╭─ PROVIDED PASSAGE
Rui-Yang Zhang - [Derivation Scribbles] Fourier Transform and FFT

The Fourier transform provides a way to represent signals, functions, or processes in terms of their frequency components, revealing the oscillatory structure underlying time-domain phenomena. Formally, the Fourier framework rests on the idea that complex exponentials \(e^{2\pi i f t}\) form an orthogonal basis for many function spaces. By expanding signals in this basis, we can analyse, filter, and reconstruct them in the frequency domain.

Fourier Transform

Continuous-Time Fourier Transform

For a continuous-time signal \(x(t)\), the Fourier Transform (FT) \(X(\omega)\) and its inverse are defined as

\[ X(\omega) = \int_{-\infty}^{\infty} x(t) e^{-2\pi i f t} dt, \qquad x(t) = \int_{-\infty}^{\infty} X(\omega) e^{2\pi i f t} d\omega. \]

The transform exists if one of the following holds:

\(x(t) \in L^1(\mathbb{R})\): absolutely integrable; \(X(\omega)\) is continuous and bounded.
╰─
╭─ DATA EXCERPT
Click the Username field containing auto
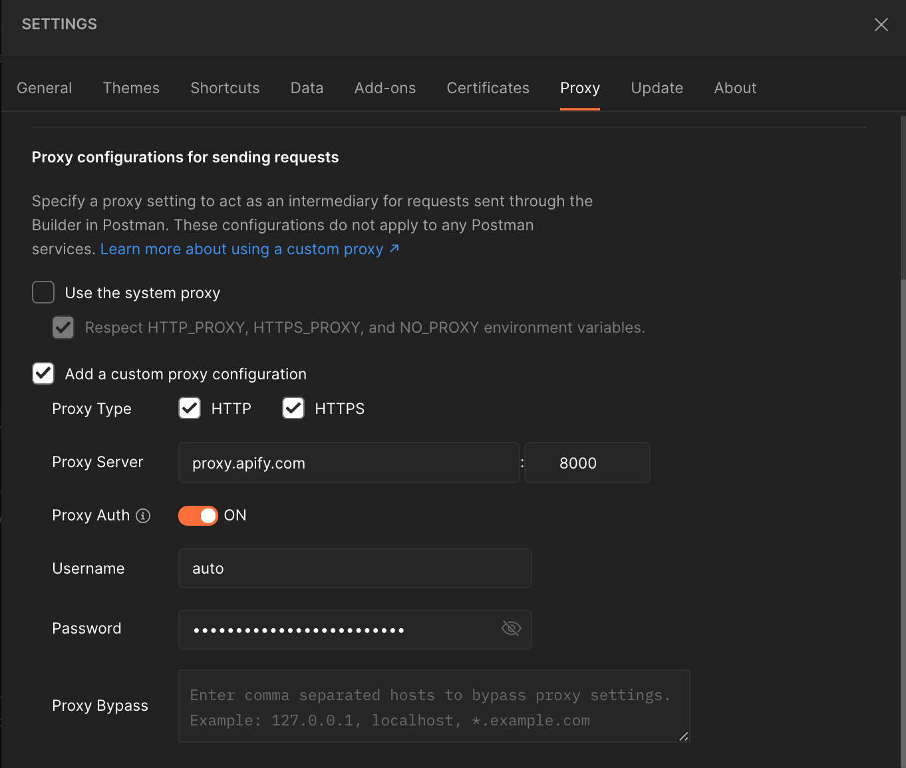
╰─
▶ _STATED EXERCISE_:
List each kind of thing that the first paragraph of the Fourier transform notes says the transform can represent in terms of frequency components.

▶ _RESULT OF THE TASK_:
Signals, functions, processes